Omitting all pictures, copy word for word the lines from the line containing "Given: Refresh the group session data" through the final line of the entries.

[[ EXCERPTED RECORDS open ]]

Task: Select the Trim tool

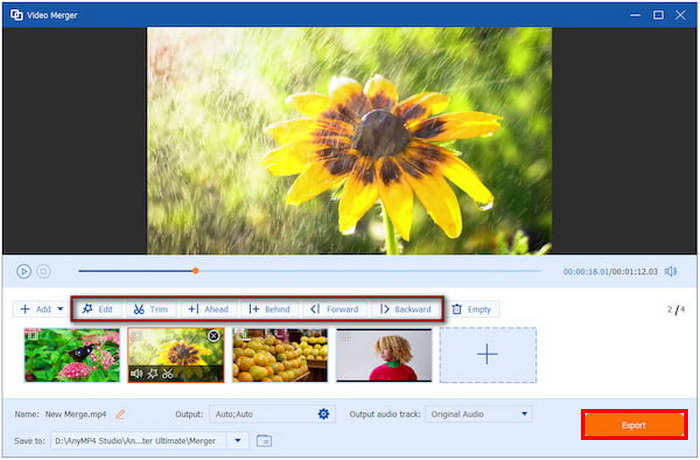Action: [151, 309]
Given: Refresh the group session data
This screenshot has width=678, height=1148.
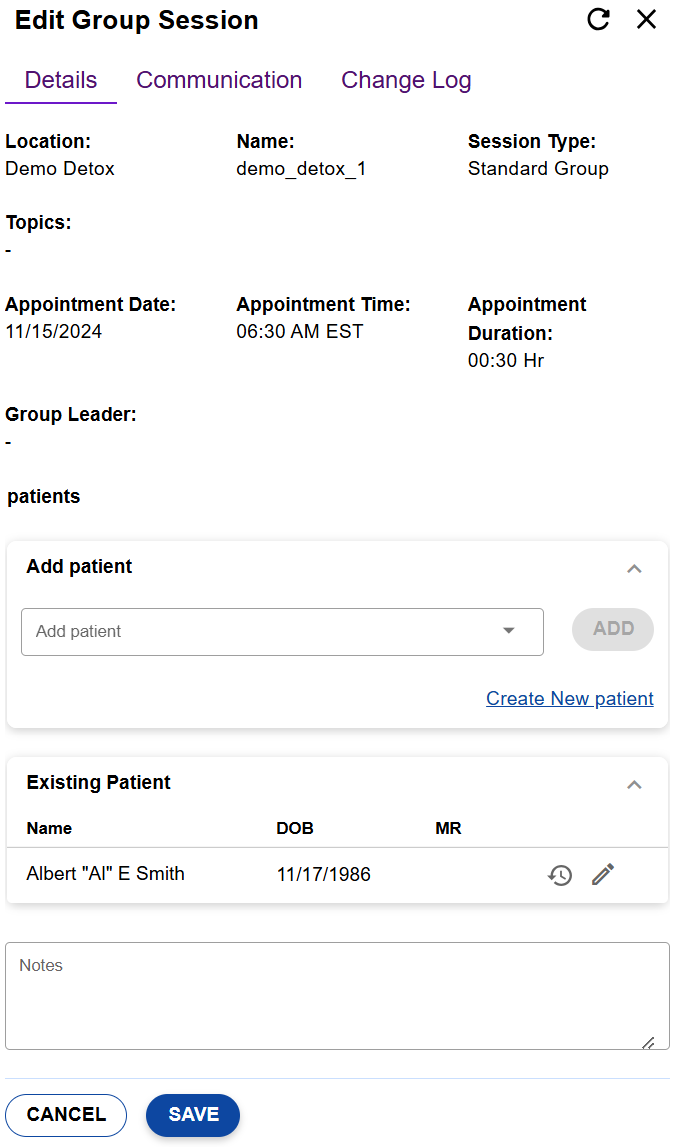Looking at the screenshot, I should tap(598, 19).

[[ EXCERPTED RECORDS closed ]]

» **RESULT**:
Given: Refresh the group session data
This screenshot has width=678, height=1148.
Looking at the screenshot, I should tap(598, 19).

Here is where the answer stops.